• **Exercise goal**
Retype the records that follow, every line exactly as written.

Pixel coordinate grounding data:
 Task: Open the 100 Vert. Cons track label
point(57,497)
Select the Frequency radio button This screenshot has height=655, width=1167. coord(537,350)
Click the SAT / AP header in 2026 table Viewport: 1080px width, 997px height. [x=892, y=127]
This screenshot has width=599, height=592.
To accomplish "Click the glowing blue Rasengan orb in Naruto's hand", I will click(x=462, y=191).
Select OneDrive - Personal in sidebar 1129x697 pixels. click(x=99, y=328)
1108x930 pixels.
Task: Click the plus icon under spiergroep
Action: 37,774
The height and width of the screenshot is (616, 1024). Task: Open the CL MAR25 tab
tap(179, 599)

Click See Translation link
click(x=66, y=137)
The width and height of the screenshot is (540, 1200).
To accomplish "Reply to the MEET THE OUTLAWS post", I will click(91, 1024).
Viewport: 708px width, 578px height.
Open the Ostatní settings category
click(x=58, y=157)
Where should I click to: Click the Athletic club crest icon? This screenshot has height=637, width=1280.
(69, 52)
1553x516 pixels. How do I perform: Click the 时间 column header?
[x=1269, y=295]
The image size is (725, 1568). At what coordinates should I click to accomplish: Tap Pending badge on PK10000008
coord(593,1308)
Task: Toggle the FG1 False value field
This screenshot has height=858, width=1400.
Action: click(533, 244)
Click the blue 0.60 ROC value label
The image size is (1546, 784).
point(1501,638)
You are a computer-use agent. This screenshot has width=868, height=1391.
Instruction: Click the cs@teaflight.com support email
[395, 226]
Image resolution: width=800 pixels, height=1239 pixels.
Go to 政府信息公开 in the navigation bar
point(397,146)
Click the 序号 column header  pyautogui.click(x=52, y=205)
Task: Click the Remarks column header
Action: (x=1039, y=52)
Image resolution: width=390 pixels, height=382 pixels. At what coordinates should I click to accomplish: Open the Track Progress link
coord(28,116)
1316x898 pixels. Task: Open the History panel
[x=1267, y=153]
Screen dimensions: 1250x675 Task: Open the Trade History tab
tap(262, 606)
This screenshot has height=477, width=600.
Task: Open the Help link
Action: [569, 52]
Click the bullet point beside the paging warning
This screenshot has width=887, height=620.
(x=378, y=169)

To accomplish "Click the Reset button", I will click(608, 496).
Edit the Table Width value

• **Expected output**
 Task: Open the 100 Vert. Cons track label
point(57,497)
Select the Frequency radio button This screenshot has height=655, width=1167. coord(537,350)
Click the SAT / AP header in 2026 table Viewport: 1080px width, 997px height. [x=892, y=127]
This screenshot has width=599, height=592.
To accomplish "Click the glowing blue Rasengan orb in Naruto's hand", I will click(x=462, y=191).
Select OneDrive - Personal in sidebar 1129x697 pixels. click(x=99, y=328)
1108x930 pixels.
Task: Click the plus icon under spiergroep
Action: 37,774
The height and width of the screenshot is (616, 1024). Task: Open the CL MAR25 tab
tap(179, 599)

Click See Translation link
click(x=66, y=137)
The width and height of the screenshot is (540, 1200).
To accomplish "Reply to the MEET THE OUTLAWS post", I will click(91, 1024).
Viewport: 708px width, 578px height.
Open the Ostatní settings category
click(x=58, y=157)
Where should I click to: Click the Athletic club crest icon? This screenshot has height=637, width=1280.
(69, 52)
1553x516 pixels. How do I perform: Click the 时间 column header?
[x=1269, y=295]
The image size is (725, 1568). At what coordinates should I click to accomplish: Tap Pending badge on PK10000008
coord(593,1308)
Task: Toggle the FG1 False value field
This screenshot has height=858, width=1400.
Action: click(533, 244)
Click the blue 0.60 ROC value label
The image size is (1546, 784).
point(1501,638)
You are a computer-use agent. This screenshot has width=868, height=1391.
Instruction: Click the cs@teaflight.com support email
[395, 226]
Image resolution: width=800 pixels, height=1239 pixels.
Go to 政府信息公开 in the navigation bar
point(397,146)
Click the 序号 column header  pyautogui.click(x=52, y=205)
Task: Click the Remarks column header
Action: (x=1039, y=52)
Image resolution: width=390 pixels, height=382 pixels. At what coordinates should I click to accomplish: Open the Track Progress link
coord(28,116)
1316x898 pixels. Task: Open the History panel
[x=1267, y=153]
Screen dimensions: 1250x675 Task: Open the Trade History tab
tap(262, 606)
This screenshot has height=477, width=600.
Task: Open the Help link
Action: [569, 52]
Click the bullet point beside the paging warning
This screenshot has width=887, height=620.
(x=378, y=169)

To accomplish "Click the Reset button", I will click(608, 496).
Edit the Table Width value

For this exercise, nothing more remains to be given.